Gather every row below that contains the word "Choose" and copy each of those rows in full. Treat the match as case-sensitive.

----------------

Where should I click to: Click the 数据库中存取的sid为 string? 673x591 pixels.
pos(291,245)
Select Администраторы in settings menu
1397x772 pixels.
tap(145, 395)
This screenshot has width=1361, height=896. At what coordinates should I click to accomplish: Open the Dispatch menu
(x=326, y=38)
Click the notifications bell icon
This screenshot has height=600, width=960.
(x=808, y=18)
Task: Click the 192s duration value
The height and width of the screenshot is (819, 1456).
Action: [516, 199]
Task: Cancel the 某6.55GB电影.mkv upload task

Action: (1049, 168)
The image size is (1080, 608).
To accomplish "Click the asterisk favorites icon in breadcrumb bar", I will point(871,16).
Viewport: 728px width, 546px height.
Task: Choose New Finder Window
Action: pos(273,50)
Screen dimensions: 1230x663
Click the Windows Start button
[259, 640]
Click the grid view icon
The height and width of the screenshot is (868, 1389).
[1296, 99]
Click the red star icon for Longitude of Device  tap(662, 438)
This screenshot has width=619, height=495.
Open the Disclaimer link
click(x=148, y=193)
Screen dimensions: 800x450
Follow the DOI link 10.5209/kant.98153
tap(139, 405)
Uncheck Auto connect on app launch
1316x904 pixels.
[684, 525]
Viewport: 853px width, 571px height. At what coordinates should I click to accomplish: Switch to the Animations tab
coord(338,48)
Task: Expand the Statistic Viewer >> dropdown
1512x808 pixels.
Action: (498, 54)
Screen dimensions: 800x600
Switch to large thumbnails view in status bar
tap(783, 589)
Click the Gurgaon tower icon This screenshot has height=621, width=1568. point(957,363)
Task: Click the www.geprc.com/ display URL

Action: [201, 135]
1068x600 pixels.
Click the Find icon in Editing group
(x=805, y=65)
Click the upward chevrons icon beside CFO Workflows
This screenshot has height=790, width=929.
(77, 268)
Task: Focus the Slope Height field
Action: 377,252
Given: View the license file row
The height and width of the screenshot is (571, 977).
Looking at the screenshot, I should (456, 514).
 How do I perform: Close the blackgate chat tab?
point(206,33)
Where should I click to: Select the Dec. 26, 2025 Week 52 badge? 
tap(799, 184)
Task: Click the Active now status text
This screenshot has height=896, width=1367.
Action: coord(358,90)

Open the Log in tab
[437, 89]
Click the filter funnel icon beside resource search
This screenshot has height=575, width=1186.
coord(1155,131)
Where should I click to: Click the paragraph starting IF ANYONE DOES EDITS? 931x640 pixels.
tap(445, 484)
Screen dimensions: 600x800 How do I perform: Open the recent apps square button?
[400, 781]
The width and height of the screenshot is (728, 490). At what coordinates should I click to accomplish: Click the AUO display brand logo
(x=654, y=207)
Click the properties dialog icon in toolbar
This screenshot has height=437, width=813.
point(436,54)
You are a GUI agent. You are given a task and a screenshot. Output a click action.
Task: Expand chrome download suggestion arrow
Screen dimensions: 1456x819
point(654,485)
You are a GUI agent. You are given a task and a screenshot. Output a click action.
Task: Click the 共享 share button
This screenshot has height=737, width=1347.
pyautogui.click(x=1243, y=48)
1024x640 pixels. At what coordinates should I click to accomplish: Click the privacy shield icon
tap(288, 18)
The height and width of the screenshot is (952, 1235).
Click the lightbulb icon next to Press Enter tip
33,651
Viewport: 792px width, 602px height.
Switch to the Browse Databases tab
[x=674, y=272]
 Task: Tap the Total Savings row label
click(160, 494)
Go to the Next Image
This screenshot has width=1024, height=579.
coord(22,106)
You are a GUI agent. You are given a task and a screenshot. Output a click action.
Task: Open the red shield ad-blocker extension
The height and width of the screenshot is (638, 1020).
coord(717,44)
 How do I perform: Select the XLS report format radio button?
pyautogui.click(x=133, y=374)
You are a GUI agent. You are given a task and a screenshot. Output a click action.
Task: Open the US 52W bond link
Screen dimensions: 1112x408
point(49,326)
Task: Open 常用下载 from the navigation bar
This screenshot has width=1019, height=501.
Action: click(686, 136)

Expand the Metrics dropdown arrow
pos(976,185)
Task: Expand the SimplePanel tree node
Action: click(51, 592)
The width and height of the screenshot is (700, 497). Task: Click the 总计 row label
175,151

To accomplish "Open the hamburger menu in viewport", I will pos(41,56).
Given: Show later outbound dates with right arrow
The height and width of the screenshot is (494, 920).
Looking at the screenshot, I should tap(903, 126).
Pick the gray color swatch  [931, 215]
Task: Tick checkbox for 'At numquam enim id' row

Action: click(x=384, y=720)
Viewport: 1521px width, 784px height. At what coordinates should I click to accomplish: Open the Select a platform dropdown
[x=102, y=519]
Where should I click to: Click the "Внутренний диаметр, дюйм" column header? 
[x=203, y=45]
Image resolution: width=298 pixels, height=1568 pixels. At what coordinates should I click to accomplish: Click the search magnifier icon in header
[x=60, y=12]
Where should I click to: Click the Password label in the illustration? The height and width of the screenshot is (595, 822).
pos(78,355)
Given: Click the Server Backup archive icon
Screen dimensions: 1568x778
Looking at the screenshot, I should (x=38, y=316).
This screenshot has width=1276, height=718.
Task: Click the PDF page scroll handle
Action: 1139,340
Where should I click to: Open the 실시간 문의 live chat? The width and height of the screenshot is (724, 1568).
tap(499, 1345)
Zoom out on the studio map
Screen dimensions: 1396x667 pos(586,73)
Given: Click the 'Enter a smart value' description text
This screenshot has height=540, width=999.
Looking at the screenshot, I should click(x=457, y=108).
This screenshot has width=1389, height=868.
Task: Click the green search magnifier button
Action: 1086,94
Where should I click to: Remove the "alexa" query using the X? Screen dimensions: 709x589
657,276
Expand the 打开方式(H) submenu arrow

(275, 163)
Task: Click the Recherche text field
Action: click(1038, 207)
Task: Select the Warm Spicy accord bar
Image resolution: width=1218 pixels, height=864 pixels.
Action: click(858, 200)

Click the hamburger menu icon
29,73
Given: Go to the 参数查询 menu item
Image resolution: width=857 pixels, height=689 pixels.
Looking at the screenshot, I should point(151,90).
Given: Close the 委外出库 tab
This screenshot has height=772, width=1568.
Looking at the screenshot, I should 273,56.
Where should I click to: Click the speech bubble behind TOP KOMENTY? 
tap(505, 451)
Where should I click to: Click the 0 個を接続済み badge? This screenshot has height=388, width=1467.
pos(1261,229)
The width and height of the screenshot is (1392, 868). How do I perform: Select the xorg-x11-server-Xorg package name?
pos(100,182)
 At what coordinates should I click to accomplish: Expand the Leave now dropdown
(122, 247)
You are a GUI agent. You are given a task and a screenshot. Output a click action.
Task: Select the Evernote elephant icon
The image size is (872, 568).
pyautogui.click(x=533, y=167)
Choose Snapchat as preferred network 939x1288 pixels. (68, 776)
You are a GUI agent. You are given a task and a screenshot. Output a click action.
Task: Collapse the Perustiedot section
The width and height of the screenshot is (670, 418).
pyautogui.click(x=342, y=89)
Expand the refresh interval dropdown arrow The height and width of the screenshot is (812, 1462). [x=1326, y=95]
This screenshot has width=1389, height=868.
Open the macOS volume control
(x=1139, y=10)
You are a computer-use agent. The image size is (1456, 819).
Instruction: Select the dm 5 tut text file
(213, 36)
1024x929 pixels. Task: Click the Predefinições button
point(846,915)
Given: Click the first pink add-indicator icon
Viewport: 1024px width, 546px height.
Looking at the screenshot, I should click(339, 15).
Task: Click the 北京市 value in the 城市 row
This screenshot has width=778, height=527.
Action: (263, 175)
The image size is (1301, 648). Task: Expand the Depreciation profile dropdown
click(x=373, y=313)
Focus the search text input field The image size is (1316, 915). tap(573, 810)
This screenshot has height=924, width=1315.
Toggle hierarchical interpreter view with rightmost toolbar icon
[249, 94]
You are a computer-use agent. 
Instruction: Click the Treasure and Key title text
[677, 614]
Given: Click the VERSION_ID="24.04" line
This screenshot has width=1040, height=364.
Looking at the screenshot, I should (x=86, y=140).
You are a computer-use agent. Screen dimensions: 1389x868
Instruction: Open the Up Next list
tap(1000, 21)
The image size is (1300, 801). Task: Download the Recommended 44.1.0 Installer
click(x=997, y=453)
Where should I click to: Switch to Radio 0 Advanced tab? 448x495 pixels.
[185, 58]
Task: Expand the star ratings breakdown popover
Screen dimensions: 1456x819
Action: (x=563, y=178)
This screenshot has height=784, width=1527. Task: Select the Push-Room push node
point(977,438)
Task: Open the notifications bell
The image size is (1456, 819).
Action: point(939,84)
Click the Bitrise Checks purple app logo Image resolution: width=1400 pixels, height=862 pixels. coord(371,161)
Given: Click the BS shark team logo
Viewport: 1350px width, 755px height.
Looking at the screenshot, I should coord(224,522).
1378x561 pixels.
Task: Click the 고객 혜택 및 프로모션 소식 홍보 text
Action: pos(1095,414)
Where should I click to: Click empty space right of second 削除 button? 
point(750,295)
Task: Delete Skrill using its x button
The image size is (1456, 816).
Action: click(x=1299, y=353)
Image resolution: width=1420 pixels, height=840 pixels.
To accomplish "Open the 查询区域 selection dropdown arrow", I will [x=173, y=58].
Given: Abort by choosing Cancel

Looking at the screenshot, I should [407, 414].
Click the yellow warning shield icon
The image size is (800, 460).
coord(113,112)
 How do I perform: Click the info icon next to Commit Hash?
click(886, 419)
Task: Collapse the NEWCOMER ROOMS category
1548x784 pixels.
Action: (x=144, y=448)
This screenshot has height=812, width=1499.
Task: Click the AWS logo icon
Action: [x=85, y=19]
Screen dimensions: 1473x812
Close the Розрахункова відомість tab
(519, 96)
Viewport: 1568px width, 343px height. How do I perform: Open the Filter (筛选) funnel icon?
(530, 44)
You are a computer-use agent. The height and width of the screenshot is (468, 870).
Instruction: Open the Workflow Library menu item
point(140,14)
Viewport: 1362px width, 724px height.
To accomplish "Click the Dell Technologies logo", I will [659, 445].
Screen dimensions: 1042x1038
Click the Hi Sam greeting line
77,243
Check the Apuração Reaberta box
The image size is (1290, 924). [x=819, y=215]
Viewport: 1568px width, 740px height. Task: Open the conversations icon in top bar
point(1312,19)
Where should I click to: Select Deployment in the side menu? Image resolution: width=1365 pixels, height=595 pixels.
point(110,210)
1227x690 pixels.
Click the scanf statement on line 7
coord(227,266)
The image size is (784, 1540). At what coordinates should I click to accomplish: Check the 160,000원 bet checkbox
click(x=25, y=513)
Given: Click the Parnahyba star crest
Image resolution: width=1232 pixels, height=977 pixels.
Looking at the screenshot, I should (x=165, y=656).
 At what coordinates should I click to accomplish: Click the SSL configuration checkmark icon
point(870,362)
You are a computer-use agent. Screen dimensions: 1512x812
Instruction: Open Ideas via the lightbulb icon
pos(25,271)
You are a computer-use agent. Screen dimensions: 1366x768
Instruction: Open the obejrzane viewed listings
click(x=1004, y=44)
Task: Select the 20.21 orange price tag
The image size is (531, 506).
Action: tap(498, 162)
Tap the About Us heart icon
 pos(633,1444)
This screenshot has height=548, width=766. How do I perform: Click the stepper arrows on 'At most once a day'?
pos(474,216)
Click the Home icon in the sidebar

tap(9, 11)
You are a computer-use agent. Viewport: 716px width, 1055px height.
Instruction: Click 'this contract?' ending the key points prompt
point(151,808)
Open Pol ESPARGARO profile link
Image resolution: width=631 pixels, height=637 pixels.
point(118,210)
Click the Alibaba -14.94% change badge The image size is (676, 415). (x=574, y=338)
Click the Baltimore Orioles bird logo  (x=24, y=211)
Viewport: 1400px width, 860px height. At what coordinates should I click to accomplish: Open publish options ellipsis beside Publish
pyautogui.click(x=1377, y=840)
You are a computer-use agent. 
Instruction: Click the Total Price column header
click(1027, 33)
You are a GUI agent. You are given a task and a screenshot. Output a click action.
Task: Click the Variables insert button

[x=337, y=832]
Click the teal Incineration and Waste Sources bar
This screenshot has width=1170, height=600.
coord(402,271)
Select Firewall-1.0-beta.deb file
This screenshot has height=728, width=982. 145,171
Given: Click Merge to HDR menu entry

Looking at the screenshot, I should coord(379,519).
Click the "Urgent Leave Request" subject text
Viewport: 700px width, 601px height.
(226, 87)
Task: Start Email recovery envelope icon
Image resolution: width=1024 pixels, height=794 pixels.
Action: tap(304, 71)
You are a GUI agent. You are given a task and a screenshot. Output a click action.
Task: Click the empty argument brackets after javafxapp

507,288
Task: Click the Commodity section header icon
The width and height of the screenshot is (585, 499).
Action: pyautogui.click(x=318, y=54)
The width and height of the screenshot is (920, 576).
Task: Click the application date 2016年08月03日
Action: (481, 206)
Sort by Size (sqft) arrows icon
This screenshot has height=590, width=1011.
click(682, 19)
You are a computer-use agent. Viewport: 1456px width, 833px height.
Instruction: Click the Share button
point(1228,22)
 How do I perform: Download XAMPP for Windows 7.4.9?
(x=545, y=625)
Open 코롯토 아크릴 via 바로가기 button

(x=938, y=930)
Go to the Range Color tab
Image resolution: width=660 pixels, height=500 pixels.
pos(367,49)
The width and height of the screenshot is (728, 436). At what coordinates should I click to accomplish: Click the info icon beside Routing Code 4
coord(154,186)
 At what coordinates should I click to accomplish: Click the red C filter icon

----------------

*Task response*:
Task: Choose New Finder Window
Choose Snapchat as preferred network 939x1288 pixels. (68, 776)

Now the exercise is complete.